The term “sharp wave” refers to a transient with a pointed peak and duration of 70-200 msec.
The term “neural network algorithms” refers to algorithms that identify sharp transients that have a high probability of being epileptiform abnormalities.
“Noise” refers to any unwanted signal that modifies the desired signal. It can have multiple sources.
“Periodicity” refers to the distribution of patterns or elements in time (e.g., the appearance of a particular EEG activity at more or less regular intervals). The activity may be generalized, focal or lateralized.
An EEG epoch is an amplitude of a EEG signal as a function of time and frequency.
An EEG report produces tremendous amounts of information about a person's brain activity. However, there is a need to quickly and easily interpret that information in order to properly analyze the brain activity of a person.
While developing artifact reduction techniques, the inventors realized that displaying in graphical form the amount of artifact present in an EEG record would be very helpful to a reviewer of the EEG recording.

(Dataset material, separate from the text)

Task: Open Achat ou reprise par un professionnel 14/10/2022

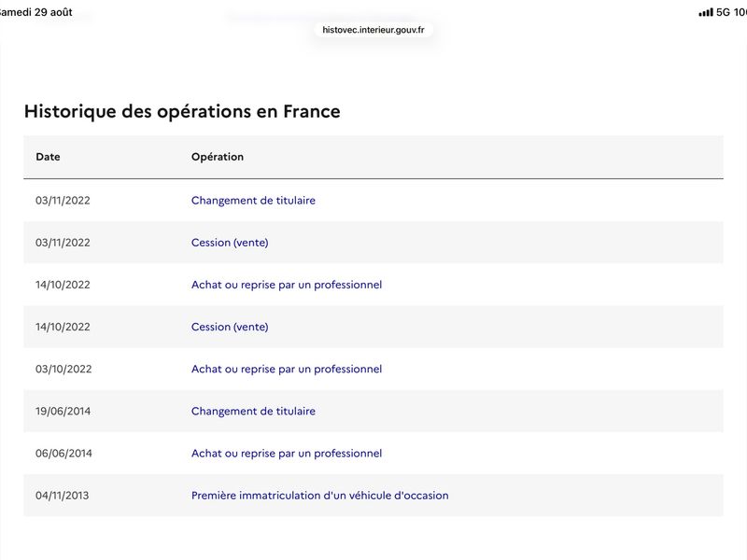Action: tap(287, 285)
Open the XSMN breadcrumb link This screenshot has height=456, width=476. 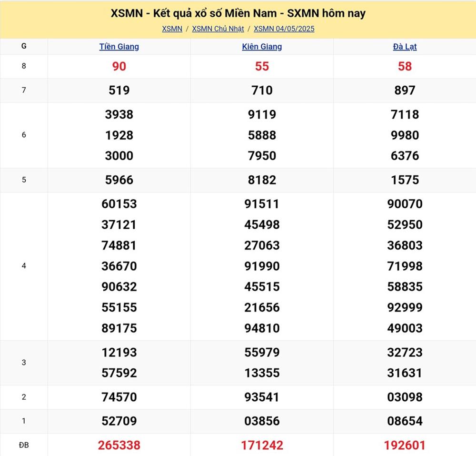172,29
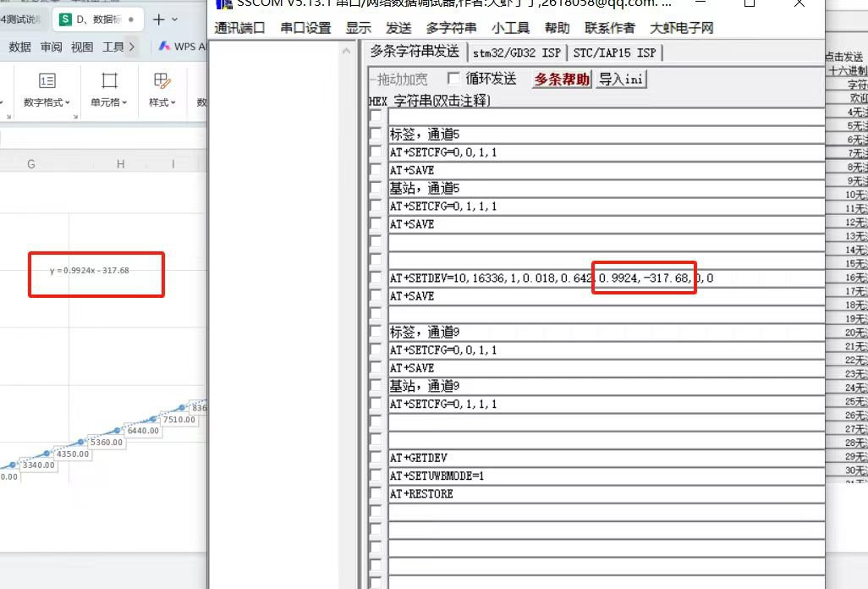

Thus, the inventors invented a method and system to visually display in graphical form the amount of artifact present in an EEG record.
Displaying in graphical form the amount of artifact present in an EEG record allows a reviewer of the EEG recording to see how much muscle and eye movement is present in the EEG record.
Displaying in graphical form the amount of artifact present in an EEG record provides an un-complex indication of a patient state in summary form.
Displaying in graphical form the amount of artifact present in an EEG record indicates if there is artifact remaining in the trends.
The present invention is a graphical representation of the amount of artifact of various types present in an EEG record displayed over time.
A preferred implementation of a graphical representation of the amount of artifact of various types present in an EEG record is shown as a series of horizontal lines. One horizontal line each for muscle artifacts, chewing artifacts, vertical eye movement artifacts, and lateral eye movement artifacts. The depth of color of the horizontal line indicates the amount of that artifact detected in a given time period.
One aspect of the present invention is a method for displaying an amount of artifact present in an EEG recording. The method includes generating an EEG recording from a machine comprising a plurality of electrodes, an amplifier and processor. The method also includes analyzing the EEG recording to determine an amount of artifact present in the EEG recording. The method also includes graphically displaying the amount of artifact present in an EEG recording on a display.
Another aspect of the present invention is a system for displaying an amount of artifact present in an EEG recording. The system includes electrodes, a processor, and a display. The electrodes generate a plurality of EEG signals. The processor is connected to the electrodes and the processor is configured to generate an EEG recording from the plurality of EEG signals. The display is connected to the processor and displays an EEG recording. The processor is configured to graphically display an amount of artifact present in an EEG recording.
The amount of artifact present in the EEG recording is preferably graphically displayed as a plurality of horizontal lines. Most preferably, the plurality of horizontal lines comprises a horizontal line for a muscle artifact, a horizontal line for a chewing artifact, a horizontal line for a vertical eye movement artifact, and a horizontal line for a lateral eye movement artifact.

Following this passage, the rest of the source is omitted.